• **Exercise task**:
Which lines of the records contain the string "Switch" with matching case? Select each one and copy it out in full.
* start Records provided *
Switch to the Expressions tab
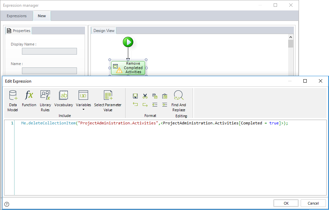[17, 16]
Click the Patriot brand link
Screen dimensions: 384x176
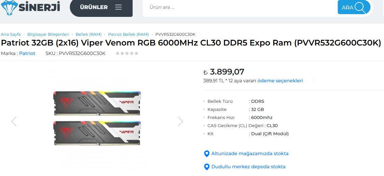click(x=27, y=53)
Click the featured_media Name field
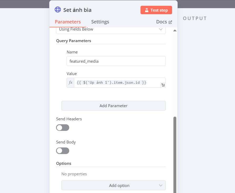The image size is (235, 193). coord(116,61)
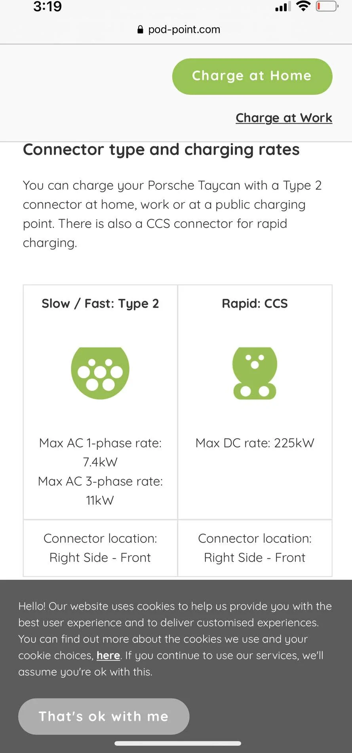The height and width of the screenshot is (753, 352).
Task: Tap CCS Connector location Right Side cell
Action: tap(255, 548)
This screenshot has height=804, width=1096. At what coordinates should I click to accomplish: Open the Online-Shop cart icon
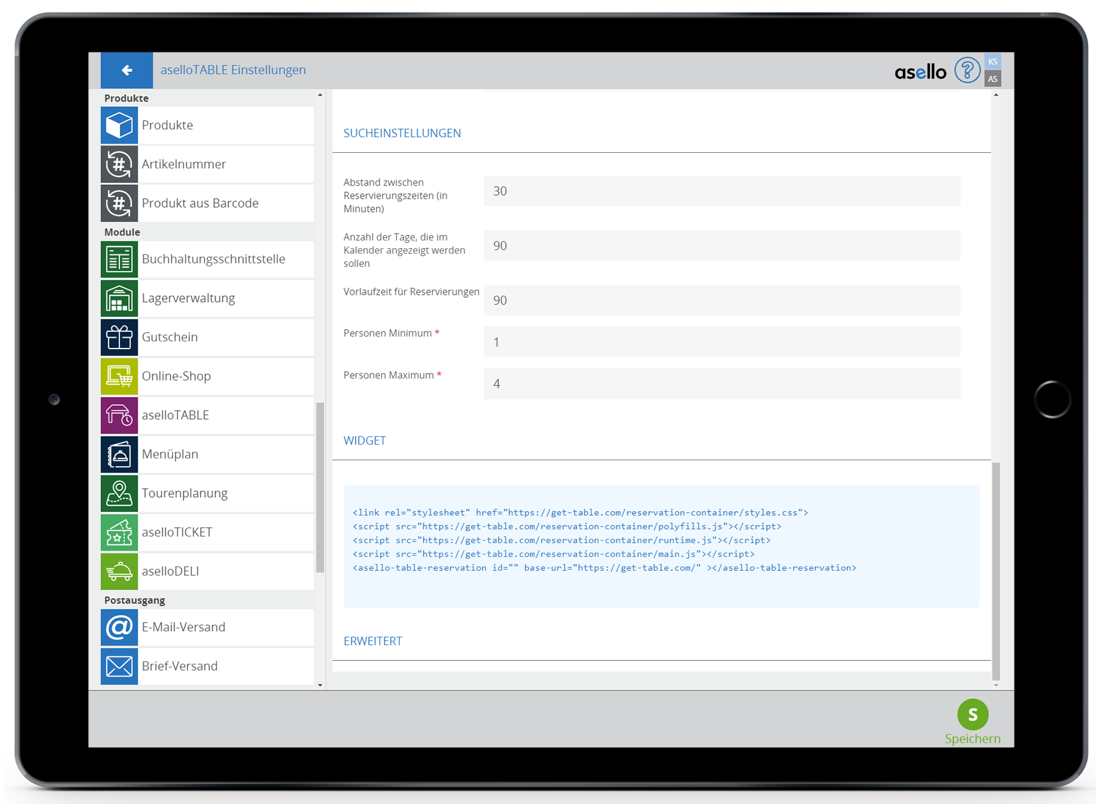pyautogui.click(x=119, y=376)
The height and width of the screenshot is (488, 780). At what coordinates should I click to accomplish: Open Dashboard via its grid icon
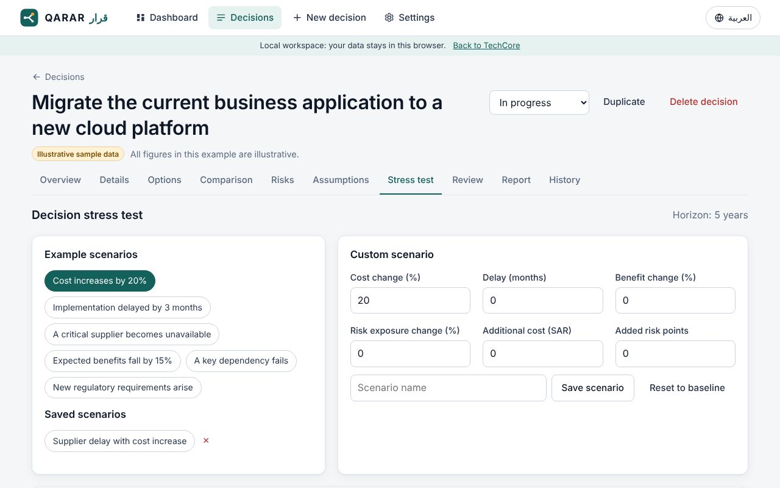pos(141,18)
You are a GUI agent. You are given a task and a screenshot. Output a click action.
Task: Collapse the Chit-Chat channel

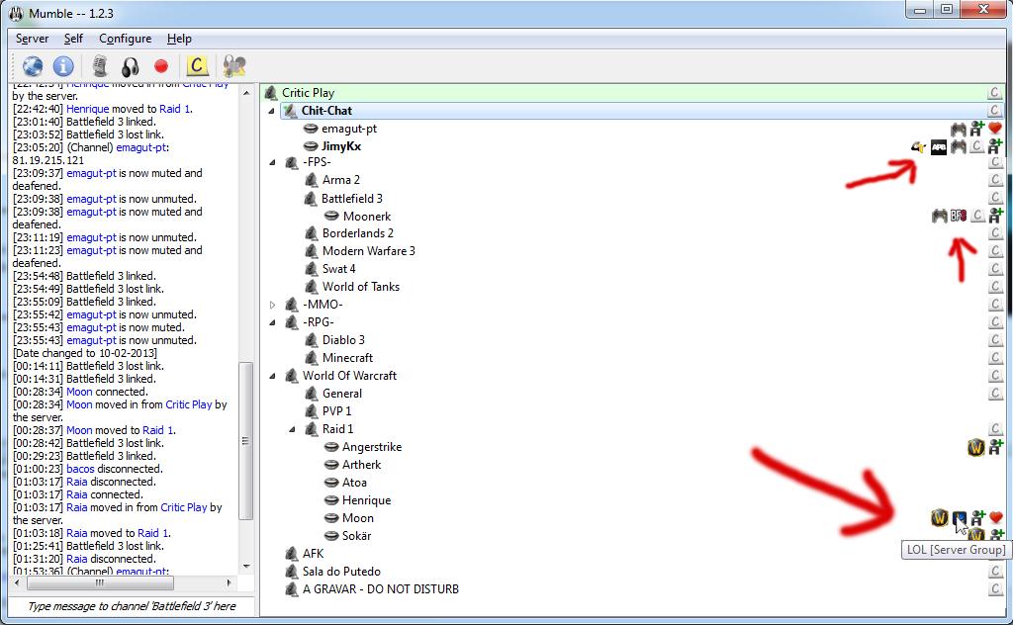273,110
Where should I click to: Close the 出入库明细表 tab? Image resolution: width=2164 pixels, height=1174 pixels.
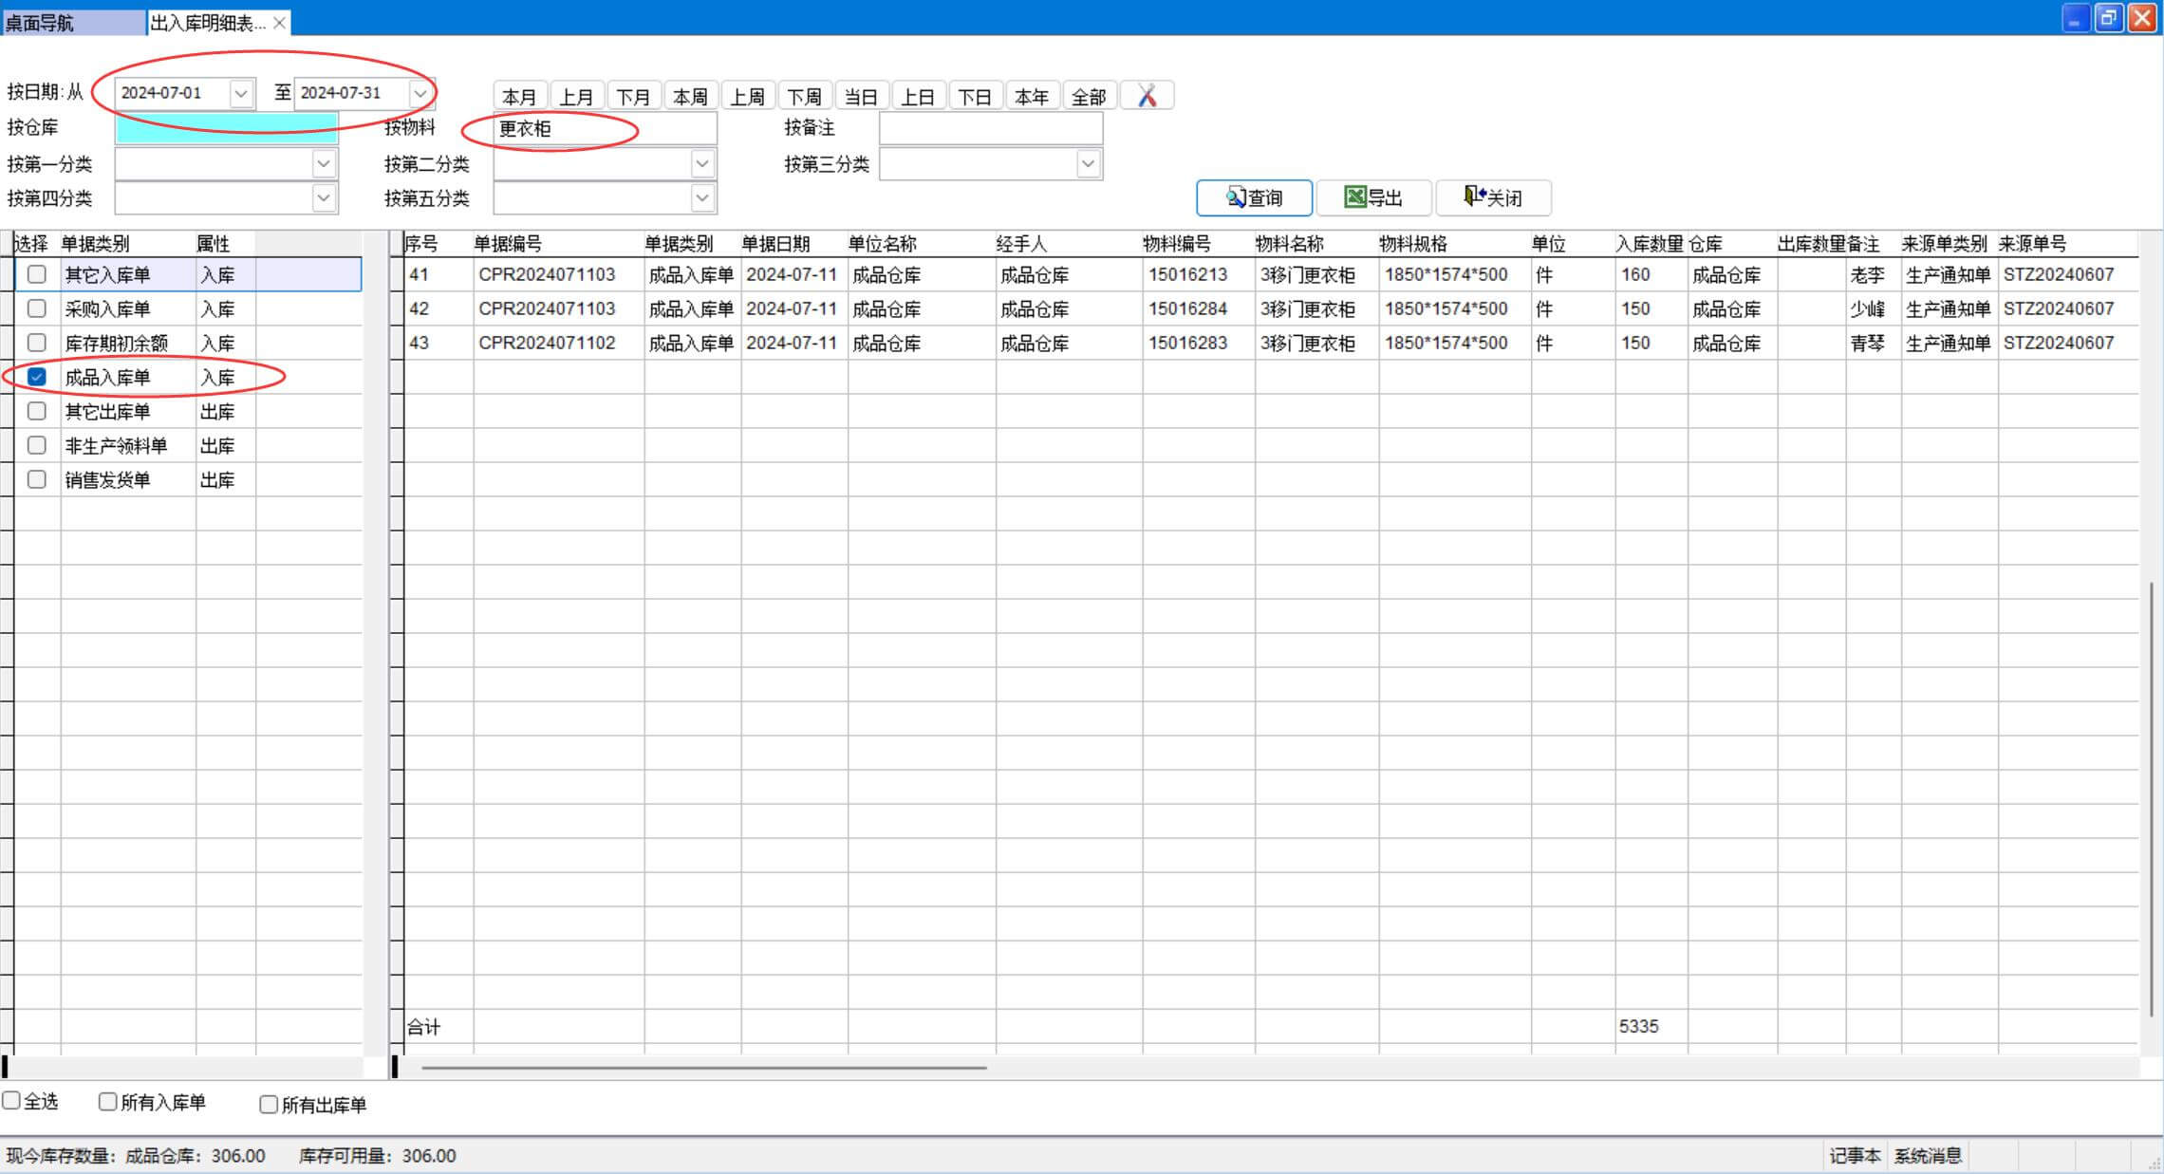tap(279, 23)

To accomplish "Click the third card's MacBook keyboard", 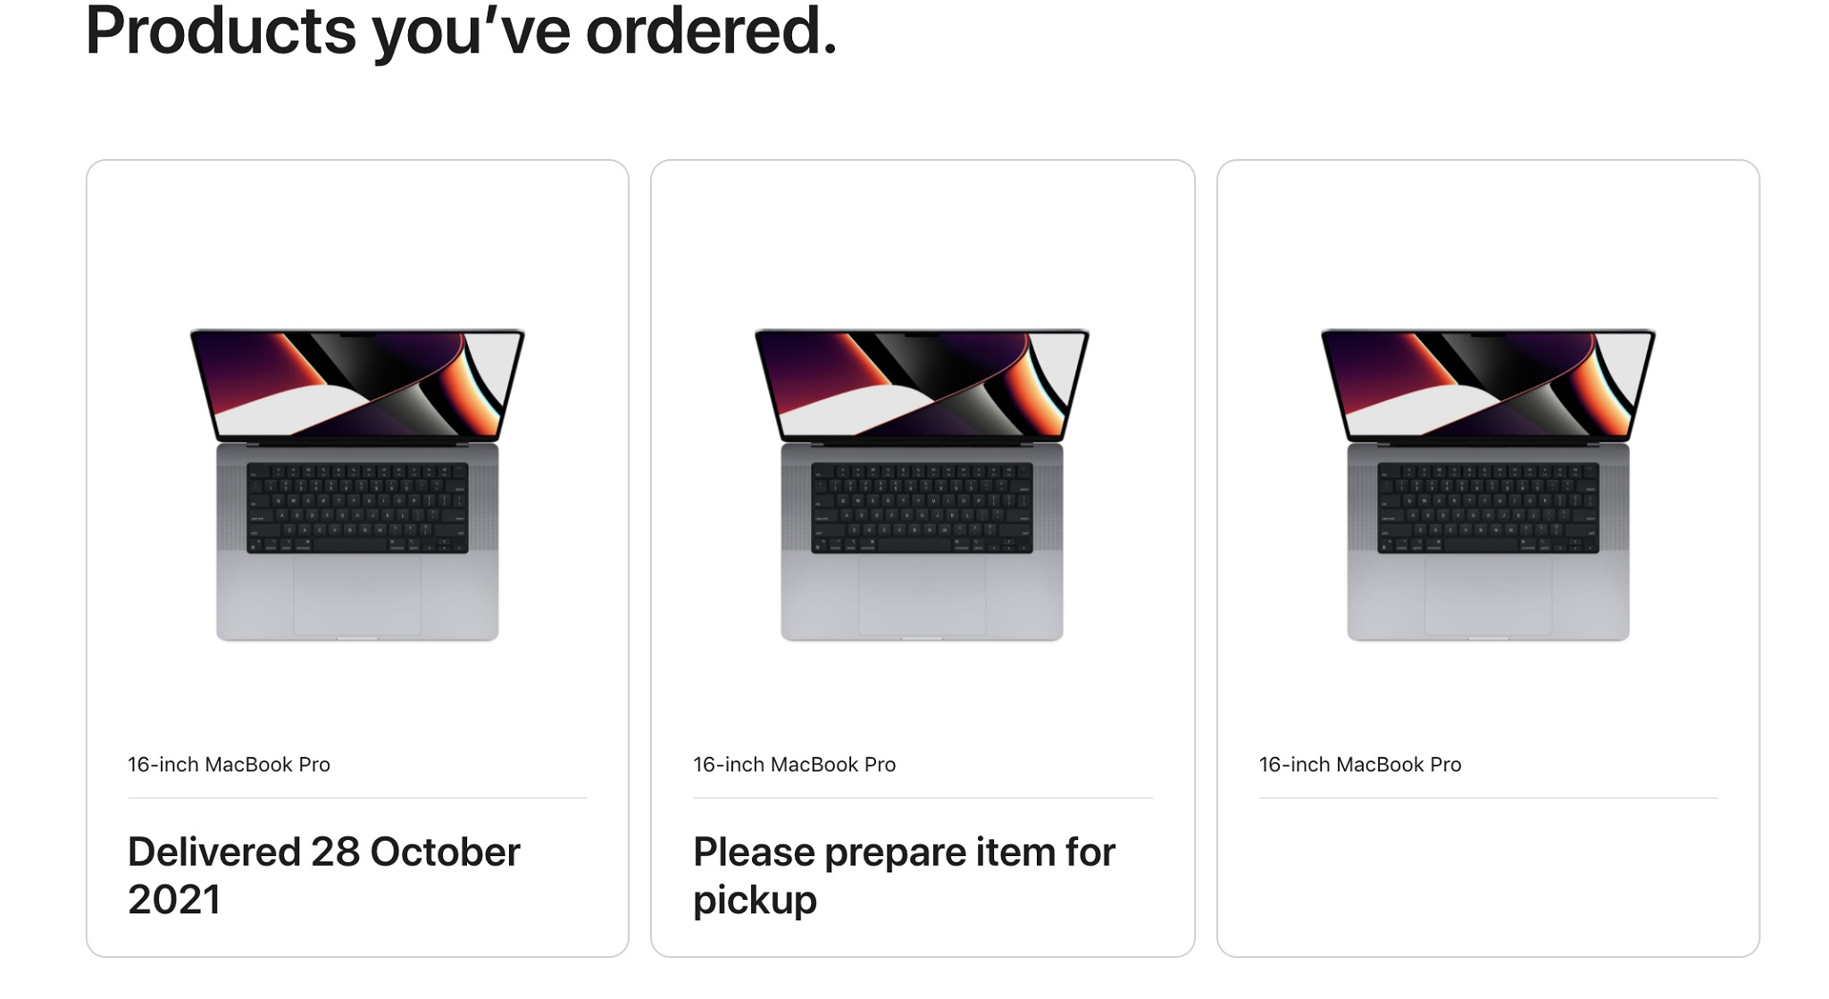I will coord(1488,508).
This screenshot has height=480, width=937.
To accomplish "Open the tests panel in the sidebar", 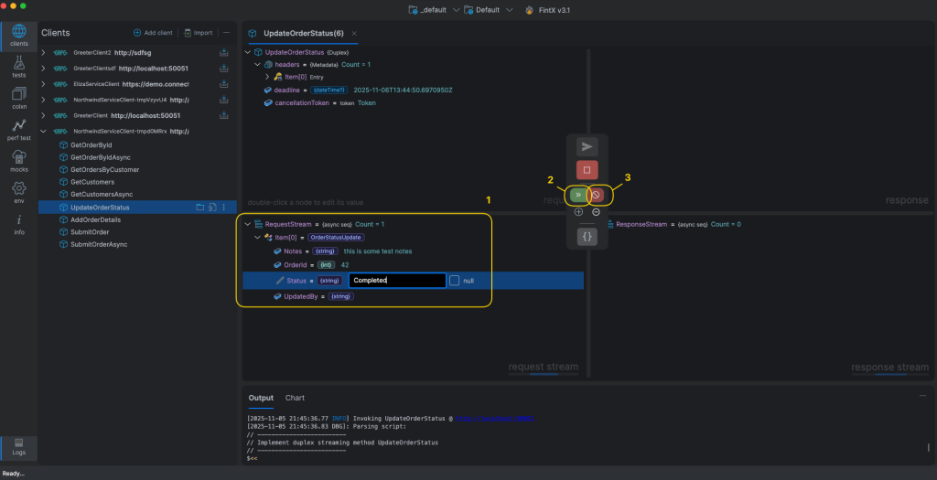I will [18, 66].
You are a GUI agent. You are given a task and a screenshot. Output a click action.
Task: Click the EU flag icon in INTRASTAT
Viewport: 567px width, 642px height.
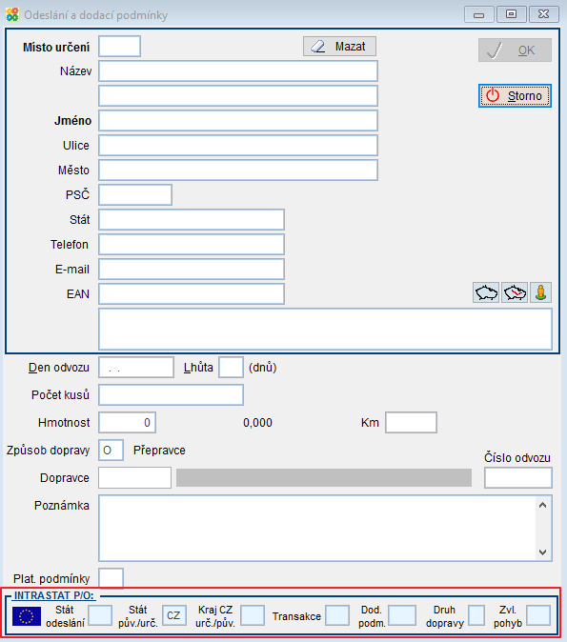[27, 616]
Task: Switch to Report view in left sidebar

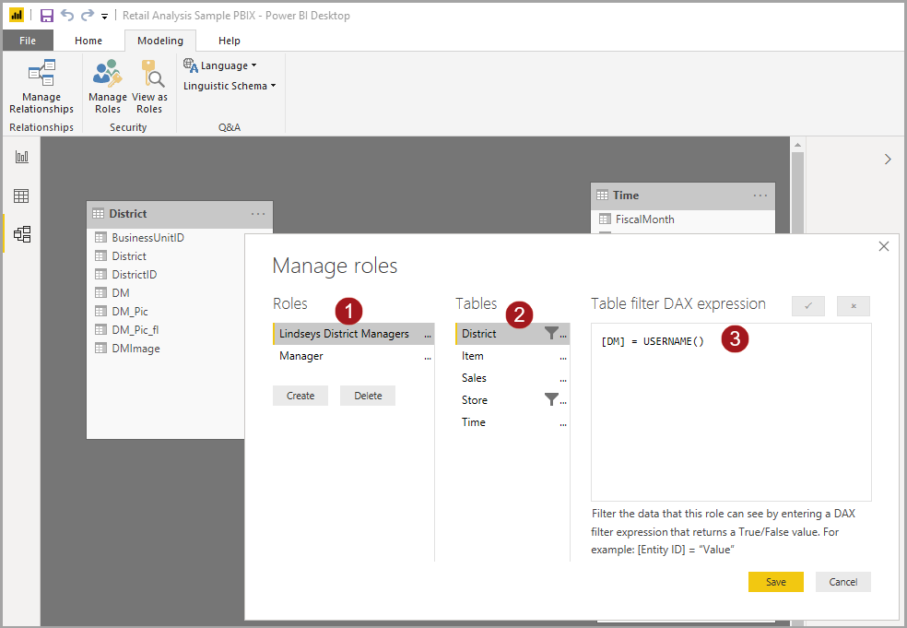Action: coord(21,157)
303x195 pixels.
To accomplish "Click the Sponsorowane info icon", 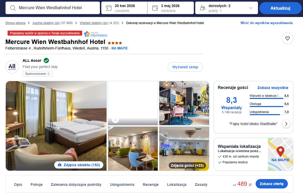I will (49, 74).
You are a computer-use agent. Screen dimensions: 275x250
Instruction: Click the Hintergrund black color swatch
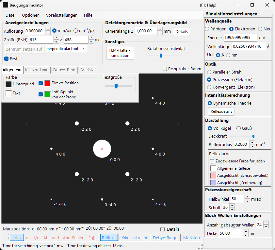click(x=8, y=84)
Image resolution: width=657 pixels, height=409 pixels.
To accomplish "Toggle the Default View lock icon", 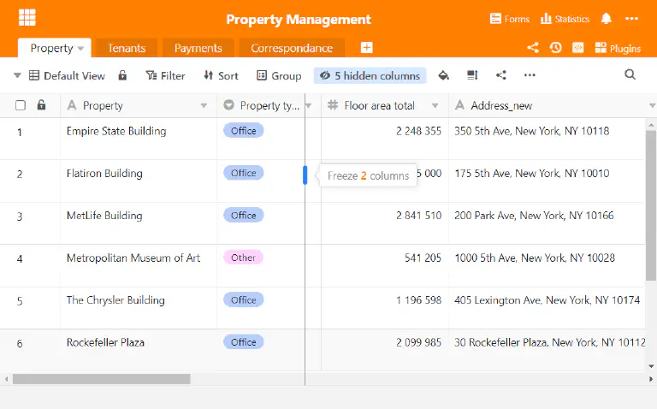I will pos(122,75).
* end Records provided *
• **Complete response**:
Switch to the Expressions tab
Task: Switch to Report view in left sidebar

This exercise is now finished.